Dear Mike,
you wrote (28 Oct 2000):
> Markus wrote (28 Oct 2000):
> > Mike wrote (25 Oct 2000):
> > > Ok, Markus, but what would you say to a suggestion that
> > > we count the ballots by Tideman(wv) and by BeatpathWinner,
> > > and then hold a 2nd balloting so people can vote which of
> > > those 2 winners they prefer? That sounds democratic to me.
> > >
> > > If EM ever needs to vote on something, a good system
> > > might be to count the ballots by BeatpathWinner and by
> > > Tideman(wv), and choose the winner that pairwise-beats
> > > the other.
> >
> > Could you please demonstrate that your proposal meets
> > monotonicity?
>
> I don't have a demonstration about that, but that may not mean
> anything. If a method fails a criterion then there's always a
> failure example. If a method meets a criterion then we have
> the more difficult task of proving that there can't be a
> failure example. As you know, there are true but unprovable
> propositions, and there may be cases where a method has no
> failure examples for some criterion, but that's unprovable.
>
> For that reason, it seems to make more sense to say that
> voting systems are innocent till proven guilty of violating
> a criterion.
>
> If you can't prove that the proposal I described violates
> Monotonicity, do you have a good reason for believing that
> it is likely to?
Example: (1) Candidate A is the Tideman winner and candidate B
is the Schulze winner. Candidate A pairwise beats candidate B.

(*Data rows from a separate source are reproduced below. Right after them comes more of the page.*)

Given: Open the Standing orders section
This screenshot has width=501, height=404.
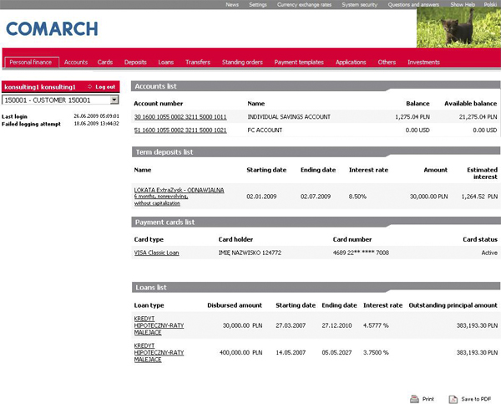Looking at the screenshot, I should click(x=242, y=62).
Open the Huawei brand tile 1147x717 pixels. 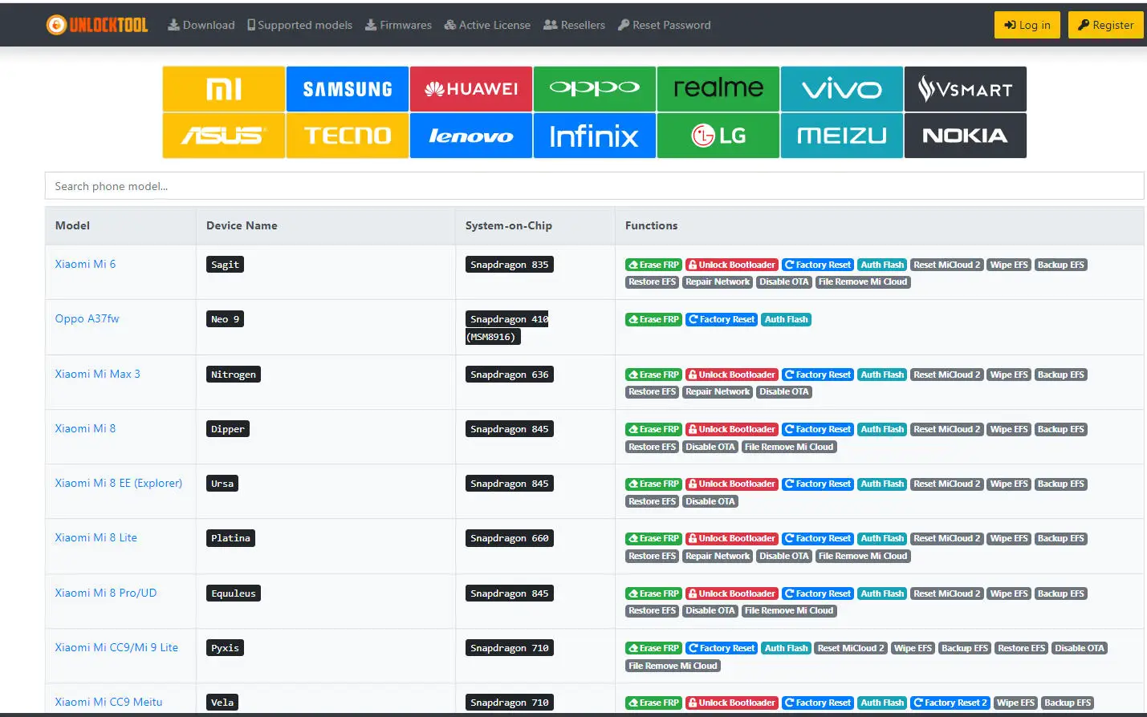coord(471,89)
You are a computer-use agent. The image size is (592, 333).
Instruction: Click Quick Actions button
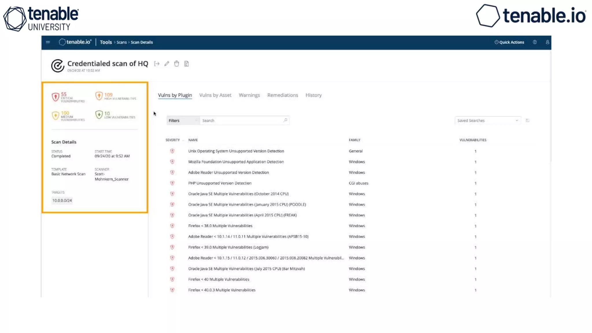pyautogui.click(x=509, y=42)
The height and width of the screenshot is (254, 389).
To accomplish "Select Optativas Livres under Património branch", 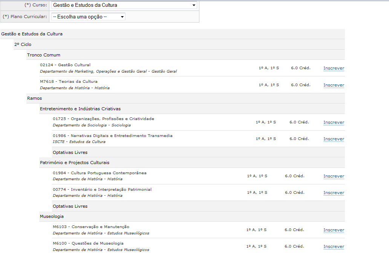I will [x=70, y=206].
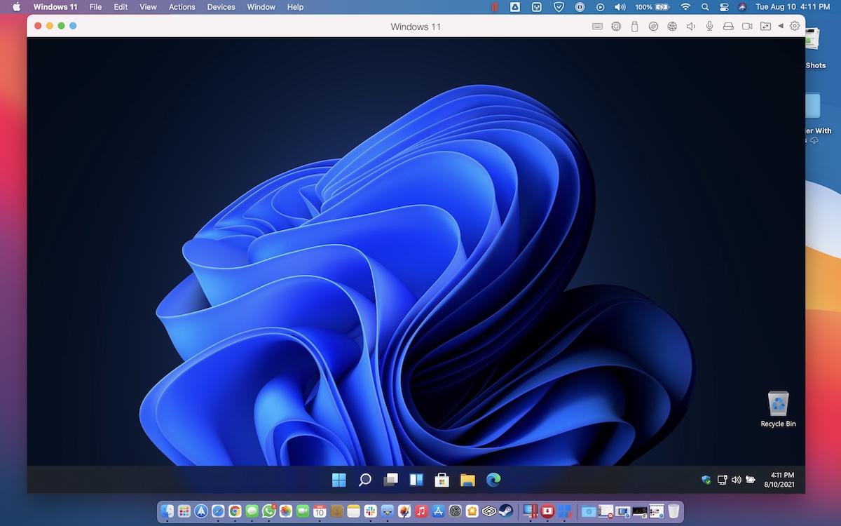
Task: Open the Parallels VM configuration gear
Action: pyautogui.click(x=795, y=27)
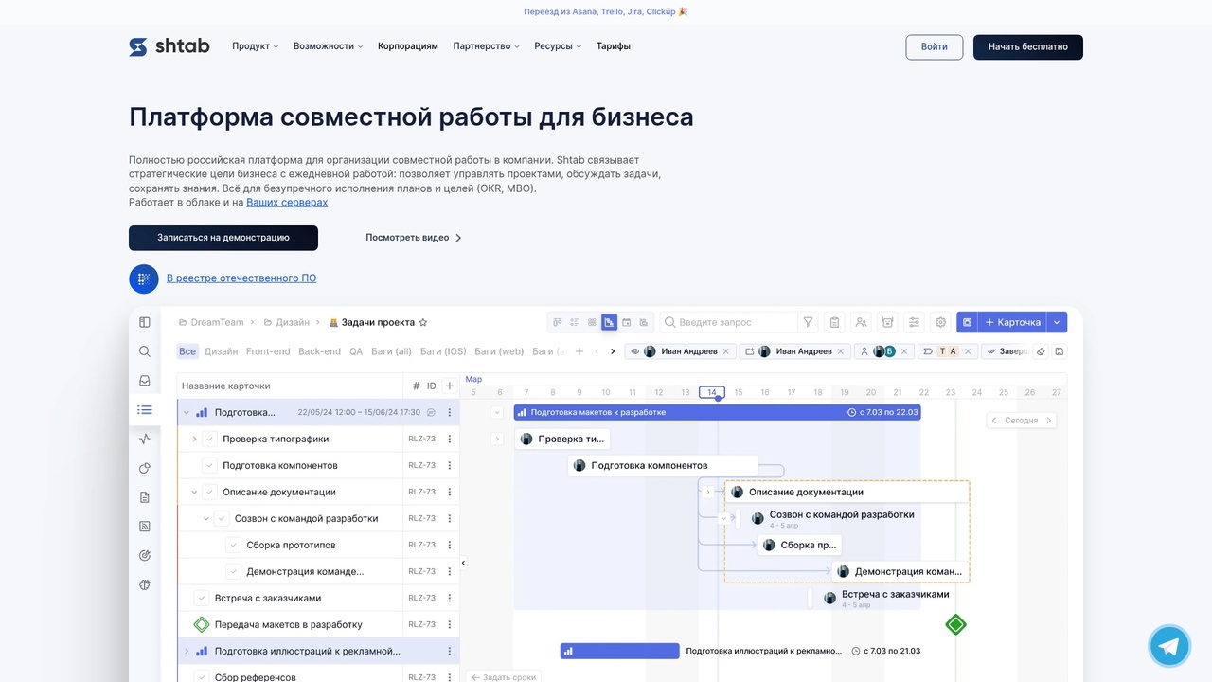Open the settings gear in the toolbar

point(940,322)
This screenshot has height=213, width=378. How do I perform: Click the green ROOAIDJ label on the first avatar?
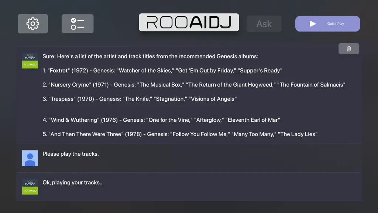click(x=30, y=64)
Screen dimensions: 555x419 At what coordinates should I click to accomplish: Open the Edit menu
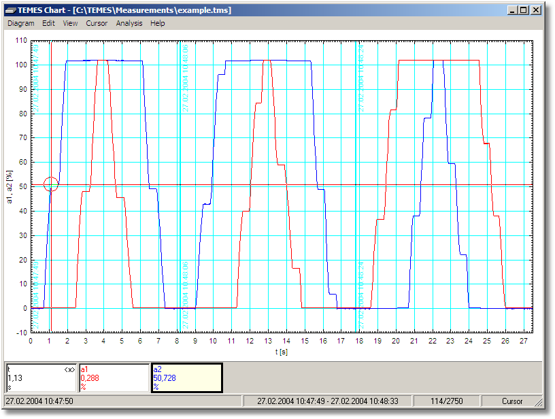48,23
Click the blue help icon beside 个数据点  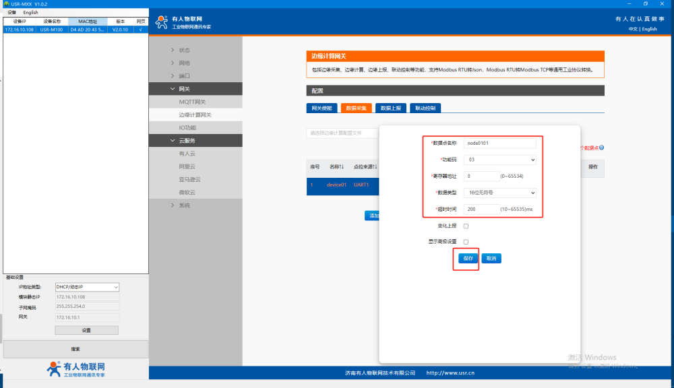(x=601, y=148)
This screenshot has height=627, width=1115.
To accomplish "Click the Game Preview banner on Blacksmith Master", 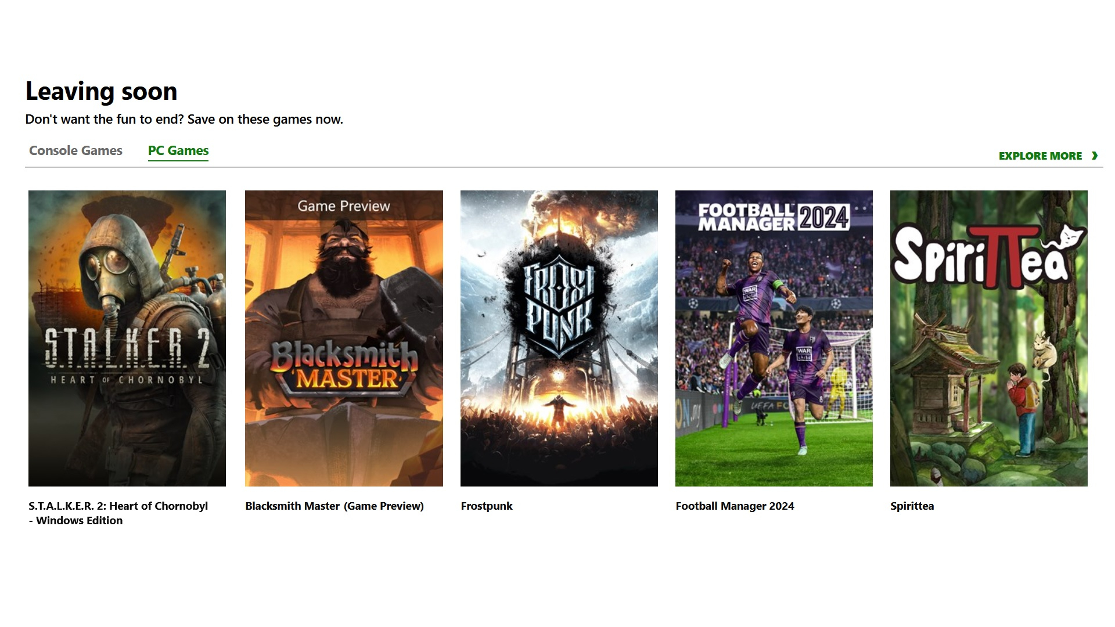I will (x=344, y=206).
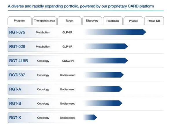Open the RGT-X program entry

point(15,117)
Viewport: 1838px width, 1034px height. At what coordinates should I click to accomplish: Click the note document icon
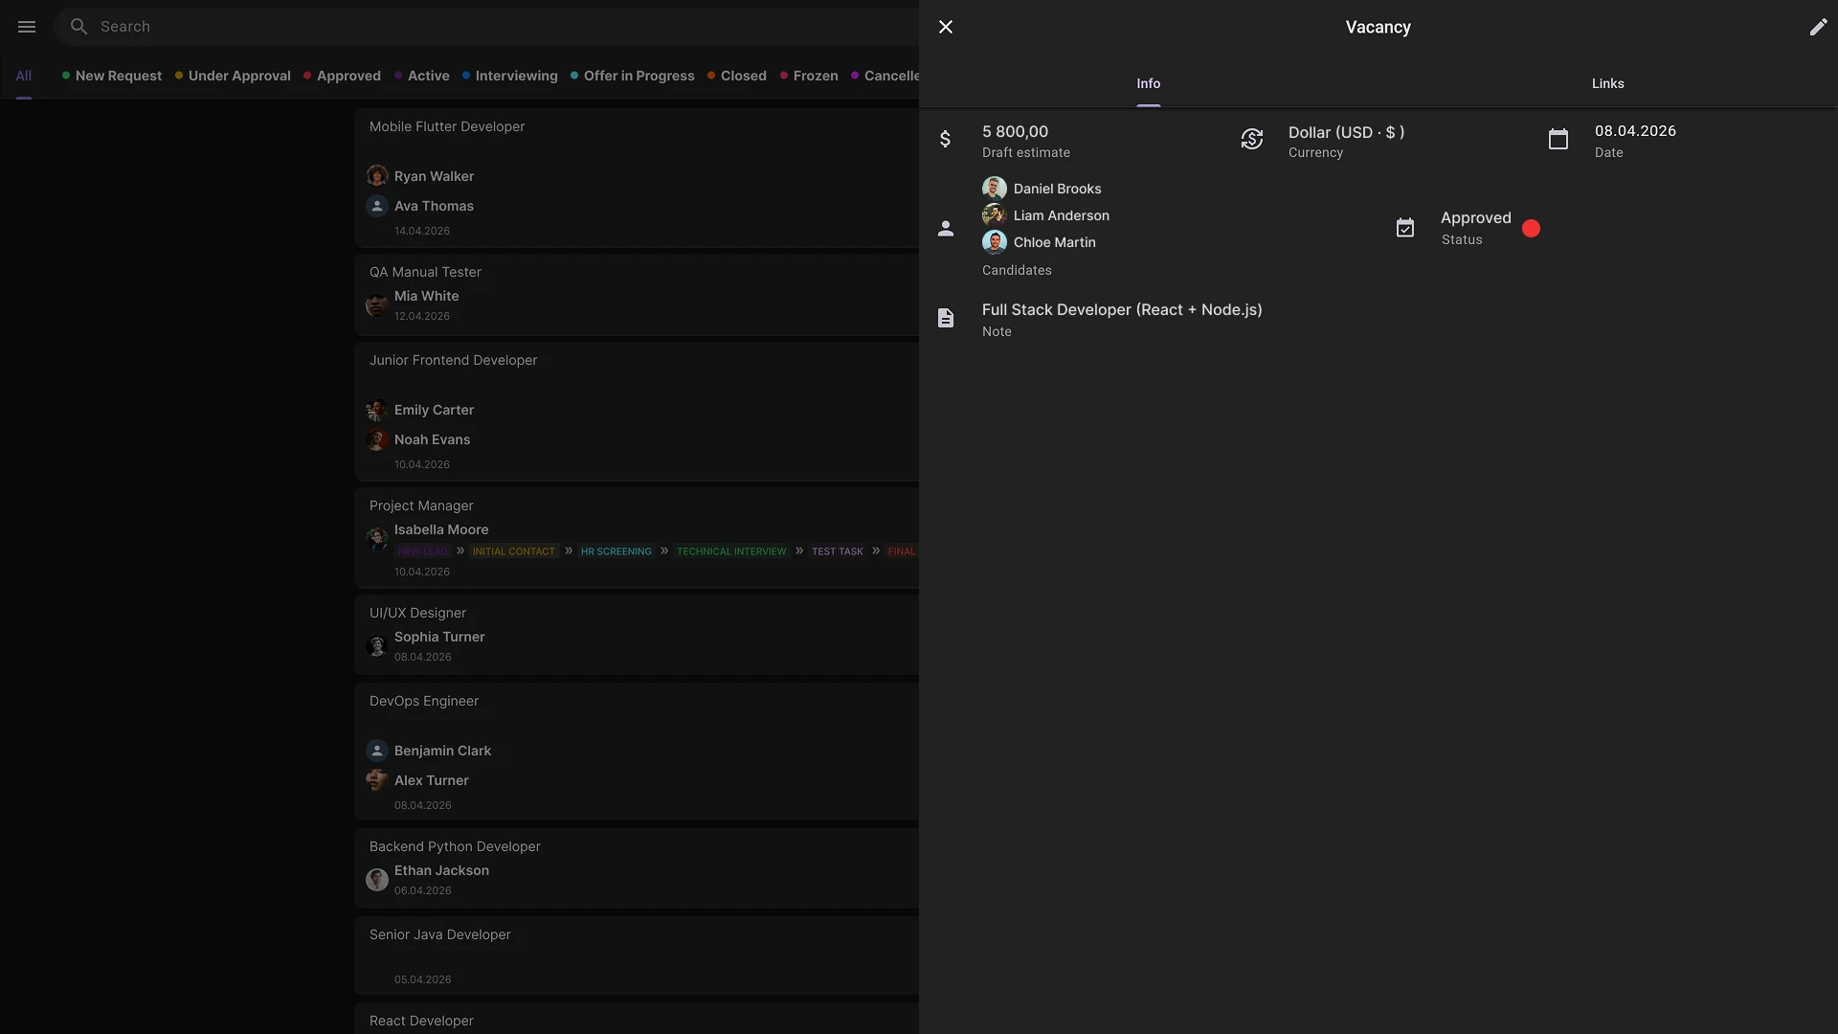(946, 318)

Then the election method above chooses candidate A.
(2) Now some voters uprank candidate A. Since Tideman meets
monotonicity, candidate A stays the Tideman winner. But the
Schulze winner can be changed (without violating monotonicity!)
from candidate B to candidate C. If candidate C pairwise beats
candidate A then the election method above chooses candidate C
so that monotonicity is violated.
Could you please demonstrate that such a scenario isn't
possible? Obviously the fact that Tideman and Schulze meet
monotonicity isn't sufficient to demonstrate that also the
election method above meets monotonicity.